Character, Rates, and Environmental Significance of Holocene Dust Accumulation in Archaeological Hilltop Ruins in the Southern Levant

Geosciences 2019, 9(4), 190; https://doi.org/10.3390/geosciences9040190
by Bernhard Lucke 1,*, Joel Roskin 2, Kim André Vanselow 1, Hendrik J. Bruins 3, Nizar Abu-Jaber 4, Katleen Deckers 5, Susanne Lindauer 6, Naomi Porat 7, Paula J. Reimer 8, Rupert Bäumler 1, Tali Erickson-Gini 9 and Paula Kouki 10
Reviewer 1: Anonymous
Reviewer 2:
Geosciences 2019, 9(4), 190; https://doi.org/10.3390/geosciences9040190
Submission received: 16 March 2019 / Revised: 6 April 2019 / Accepted: 9 April 2019 / Published: 24 April 2019
(This article belongs to the Special Issue Aeolian Processes and Geomorphology)

Round 1

Reviewer 1 Report

This is very good contribution to understanding the role of ruins in trapping the dust. Paper is soundly written and supported by many detailed analysis. However, paper is too long in this form and needs significant shortening. I made some suggestions in edited manuscript.
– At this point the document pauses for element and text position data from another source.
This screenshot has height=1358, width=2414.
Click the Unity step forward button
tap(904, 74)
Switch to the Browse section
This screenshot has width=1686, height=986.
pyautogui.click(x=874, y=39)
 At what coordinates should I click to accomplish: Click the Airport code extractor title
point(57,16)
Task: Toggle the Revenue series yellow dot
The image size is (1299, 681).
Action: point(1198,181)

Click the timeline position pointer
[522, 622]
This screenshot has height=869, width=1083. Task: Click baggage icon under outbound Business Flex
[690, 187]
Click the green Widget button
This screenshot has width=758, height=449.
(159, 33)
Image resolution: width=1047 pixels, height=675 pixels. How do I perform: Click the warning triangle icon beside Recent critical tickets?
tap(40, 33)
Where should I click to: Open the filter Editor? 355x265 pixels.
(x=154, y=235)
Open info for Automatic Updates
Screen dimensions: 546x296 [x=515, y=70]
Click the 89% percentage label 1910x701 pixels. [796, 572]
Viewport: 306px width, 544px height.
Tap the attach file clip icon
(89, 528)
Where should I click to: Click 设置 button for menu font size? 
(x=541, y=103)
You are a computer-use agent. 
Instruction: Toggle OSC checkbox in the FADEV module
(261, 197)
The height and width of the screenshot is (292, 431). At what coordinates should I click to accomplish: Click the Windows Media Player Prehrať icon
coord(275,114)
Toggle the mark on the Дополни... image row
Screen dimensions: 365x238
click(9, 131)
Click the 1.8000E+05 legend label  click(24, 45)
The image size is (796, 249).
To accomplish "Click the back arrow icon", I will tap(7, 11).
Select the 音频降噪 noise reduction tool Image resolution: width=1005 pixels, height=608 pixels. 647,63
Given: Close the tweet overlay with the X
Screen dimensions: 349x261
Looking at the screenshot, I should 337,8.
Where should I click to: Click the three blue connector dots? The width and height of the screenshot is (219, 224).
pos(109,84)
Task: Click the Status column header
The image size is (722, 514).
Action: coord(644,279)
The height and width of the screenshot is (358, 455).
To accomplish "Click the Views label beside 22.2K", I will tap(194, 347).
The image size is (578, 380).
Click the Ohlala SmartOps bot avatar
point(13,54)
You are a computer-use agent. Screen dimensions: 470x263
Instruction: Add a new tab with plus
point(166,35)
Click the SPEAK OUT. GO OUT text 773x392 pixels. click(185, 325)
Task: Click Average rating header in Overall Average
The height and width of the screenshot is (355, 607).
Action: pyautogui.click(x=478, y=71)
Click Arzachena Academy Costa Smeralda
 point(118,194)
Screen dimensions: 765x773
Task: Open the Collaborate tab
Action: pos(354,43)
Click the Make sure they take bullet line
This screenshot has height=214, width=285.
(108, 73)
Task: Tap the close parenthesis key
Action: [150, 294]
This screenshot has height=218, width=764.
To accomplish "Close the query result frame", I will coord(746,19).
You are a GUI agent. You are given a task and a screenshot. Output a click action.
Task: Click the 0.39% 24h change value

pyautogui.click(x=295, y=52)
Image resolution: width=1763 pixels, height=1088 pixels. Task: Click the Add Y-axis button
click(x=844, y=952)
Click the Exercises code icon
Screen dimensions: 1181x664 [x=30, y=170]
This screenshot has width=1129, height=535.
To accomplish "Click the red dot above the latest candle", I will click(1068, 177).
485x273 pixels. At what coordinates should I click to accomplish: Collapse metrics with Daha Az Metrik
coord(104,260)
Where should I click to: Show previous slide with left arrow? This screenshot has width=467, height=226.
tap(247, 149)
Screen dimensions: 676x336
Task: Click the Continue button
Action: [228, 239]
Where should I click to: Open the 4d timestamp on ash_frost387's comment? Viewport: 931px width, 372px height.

Other possible way of reducing the length of paper and making it better is to replace several pages of sediment descriptions (grain size analyses, tables, etc.) with two generalized profiles of ruin soils, one from Negev and other from Petra, side by side. Then, on this same figure explain or point to similar components within the two profiles (eg. fine silt content from distant source(s), and distinguish these from sediments derived from local sediment sources.

Comments for author File: Comments.pdf

Author Response

Dear reviewers, dear editors,

thank you very much for the detailed revision of our manuscript. We followed all your suggestion.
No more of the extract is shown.